Google’s pretty good when it comes to designing artificial intelligence. Its most famous neural network, DeepMind, is both able to “dream” and understand the benefits of betrayal. It’s also better than any living human at the infinitely complex game, Go.
As impressive as this is, Google is determined to show the world it’s not just a one-trick pony. At Google’s I/O 2017 conference last week, its CEO Sundar Pichai made some rather striking comments on AutoML, another neural network process that generates layer upon layer of complex code and algorithms to “learn” about its environment.
Normally, each of these layers – segments of an AI’s whole, essentially – have to be crafted by people, and it takes time. Google had the bright idea of getting the pre-existing AI to create its own layers of code, and as it turns out, it’s doing it a lot faster and more effectively than its human technicians ever could.
Google’s AI has become its own creator.
An accompanying blog post by the researchers working on the project compare the new AI to a child, with respect to the original AI’s parents.
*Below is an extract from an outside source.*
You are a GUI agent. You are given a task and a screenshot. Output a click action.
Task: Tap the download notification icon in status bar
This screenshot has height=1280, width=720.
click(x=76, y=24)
“A controller neural net can propose a ‘child’ model architecture, which can then be trained and evaluated for quality on a particular task,” they write. Whatever the task, it is monitored by the controlling AI throughout, and the feedback is used by the AI to improve the “child”.
“We repeat this process thousands of times – generating new architectures, testing them, and giving that feedback to the controller to learn from.”
Google's AutoML system, explained. Google Developers via YouTube
The AutoML procedure has so far been applied to image recognition and language modeling. Using AI alone, the team have observed it creating programs that are on par with state-of-the-art models designed by the world’s foremost experts on machine learning.
Curiously, although the human-designed AIs and the AI-manufactured programs show plenty of coding similarities, there are some key differences. Small subroutines have cropped up in the latter’s creations, those that appear to have no apparent use to human coders.
The team go on to suggest that this act of self-coding could be, counterintuitively, placed in the hands of the layperson.
By starting off with a “raw” AI, one that’s able to construct code itself, anyone could input a few basic commands, as if they’re placing an “order” for a specific type of bespoke AI program. Then, with the click of a button, the AI could go and evolve all by itself, eventually turning into the software that the customer desires.
The future, it seems, is inexorably rushing towards us, and AI will play an enormous part in our lives sooner than we probably thought.